DIRECTIONS
Below are records; how many of their lines contain "will"? Give the number and no other words.

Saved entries
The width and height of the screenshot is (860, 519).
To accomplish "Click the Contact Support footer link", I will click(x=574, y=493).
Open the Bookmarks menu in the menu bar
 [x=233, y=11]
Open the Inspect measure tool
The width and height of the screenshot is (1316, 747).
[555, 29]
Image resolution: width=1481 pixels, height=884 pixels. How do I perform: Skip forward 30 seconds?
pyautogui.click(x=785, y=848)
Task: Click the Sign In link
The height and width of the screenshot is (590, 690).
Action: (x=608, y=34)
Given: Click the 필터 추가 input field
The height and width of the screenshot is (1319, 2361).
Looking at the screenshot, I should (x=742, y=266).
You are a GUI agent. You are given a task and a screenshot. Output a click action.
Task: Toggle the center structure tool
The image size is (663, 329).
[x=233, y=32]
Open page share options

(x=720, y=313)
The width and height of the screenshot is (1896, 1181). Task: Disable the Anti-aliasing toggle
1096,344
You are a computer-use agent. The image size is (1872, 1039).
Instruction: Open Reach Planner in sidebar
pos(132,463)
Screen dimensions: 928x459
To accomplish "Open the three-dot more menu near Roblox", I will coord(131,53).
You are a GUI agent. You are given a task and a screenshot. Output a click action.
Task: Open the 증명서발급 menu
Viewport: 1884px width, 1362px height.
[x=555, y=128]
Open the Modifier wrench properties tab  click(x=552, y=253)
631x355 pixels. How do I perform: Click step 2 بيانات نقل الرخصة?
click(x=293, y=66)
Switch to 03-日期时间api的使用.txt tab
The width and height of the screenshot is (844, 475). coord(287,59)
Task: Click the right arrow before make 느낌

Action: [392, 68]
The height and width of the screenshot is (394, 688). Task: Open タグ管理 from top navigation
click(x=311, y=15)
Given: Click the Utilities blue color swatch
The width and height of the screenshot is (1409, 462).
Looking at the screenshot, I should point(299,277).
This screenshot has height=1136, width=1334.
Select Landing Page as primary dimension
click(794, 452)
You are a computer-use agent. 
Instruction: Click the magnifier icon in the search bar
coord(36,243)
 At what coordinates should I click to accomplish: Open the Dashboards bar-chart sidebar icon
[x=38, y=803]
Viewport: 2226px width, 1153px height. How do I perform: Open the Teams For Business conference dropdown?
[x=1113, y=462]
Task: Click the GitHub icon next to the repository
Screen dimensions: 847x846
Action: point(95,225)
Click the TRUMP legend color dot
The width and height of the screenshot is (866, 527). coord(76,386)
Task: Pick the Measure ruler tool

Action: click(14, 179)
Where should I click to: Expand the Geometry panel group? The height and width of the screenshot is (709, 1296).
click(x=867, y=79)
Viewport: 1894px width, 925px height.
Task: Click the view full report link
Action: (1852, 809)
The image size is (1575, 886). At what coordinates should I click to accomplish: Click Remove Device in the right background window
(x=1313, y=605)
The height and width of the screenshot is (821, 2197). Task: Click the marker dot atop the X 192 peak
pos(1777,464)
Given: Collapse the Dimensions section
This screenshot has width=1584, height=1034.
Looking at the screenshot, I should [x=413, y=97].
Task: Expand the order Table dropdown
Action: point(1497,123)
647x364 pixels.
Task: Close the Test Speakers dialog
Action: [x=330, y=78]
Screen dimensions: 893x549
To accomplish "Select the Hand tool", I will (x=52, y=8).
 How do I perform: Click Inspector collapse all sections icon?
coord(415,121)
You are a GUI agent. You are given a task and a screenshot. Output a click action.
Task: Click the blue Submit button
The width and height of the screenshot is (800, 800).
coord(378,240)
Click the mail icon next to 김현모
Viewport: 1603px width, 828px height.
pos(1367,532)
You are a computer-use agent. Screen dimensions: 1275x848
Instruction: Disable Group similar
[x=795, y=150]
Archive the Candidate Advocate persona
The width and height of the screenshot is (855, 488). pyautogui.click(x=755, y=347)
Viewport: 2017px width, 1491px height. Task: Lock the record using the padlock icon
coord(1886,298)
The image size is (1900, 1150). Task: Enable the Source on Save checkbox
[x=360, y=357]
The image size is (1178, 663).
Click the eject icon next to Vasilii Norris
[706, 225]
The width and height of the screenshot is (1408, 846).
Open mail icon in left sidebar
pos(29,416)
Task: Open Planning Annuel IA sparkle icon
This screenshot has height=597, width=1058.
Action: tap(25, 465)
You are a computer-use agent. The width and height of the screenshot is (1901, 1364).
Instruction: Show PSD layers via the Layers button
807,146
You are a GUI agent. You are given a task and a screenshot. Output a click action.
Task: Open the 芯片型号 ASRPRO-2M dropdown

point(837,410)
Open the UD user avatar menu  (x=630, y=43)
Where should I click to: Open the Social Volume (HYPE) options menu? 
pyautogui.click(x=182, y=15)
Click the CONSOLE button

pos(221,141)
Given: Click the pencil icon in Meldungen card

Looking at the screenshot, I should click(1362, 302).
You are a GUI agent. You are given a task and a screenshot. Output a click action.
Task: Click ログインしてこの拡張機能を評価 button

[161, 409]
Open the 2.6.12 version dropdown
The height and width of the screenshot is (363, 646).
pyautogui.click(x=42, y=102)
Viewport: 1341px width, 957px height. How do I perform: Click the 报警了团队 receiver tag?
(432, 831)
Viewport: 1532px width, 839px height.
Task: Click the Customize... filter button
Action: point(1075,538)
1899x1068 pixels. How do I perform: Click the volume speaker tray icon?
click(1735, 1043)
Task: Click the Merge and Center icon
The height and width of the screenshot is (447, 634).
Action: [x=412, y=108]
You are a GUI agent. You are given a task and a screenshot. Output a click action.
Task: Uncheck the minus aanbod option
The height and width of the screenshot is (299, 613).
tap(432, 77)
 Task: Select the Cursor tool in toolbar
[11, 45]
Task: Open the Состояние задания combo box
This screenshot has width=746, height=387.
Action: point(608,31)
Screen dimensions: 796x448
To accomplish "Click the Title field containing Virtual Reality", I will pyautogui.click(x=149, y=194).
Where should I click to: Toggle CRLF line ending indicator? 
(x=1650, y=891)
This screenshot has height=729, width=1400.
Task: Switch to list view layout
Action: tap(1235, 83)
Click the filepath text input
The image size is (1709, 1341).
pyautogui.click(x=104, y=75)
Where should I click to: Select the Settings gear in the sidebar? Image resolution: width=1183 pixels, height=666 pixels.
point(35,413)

COMPLETED EXERCISE
4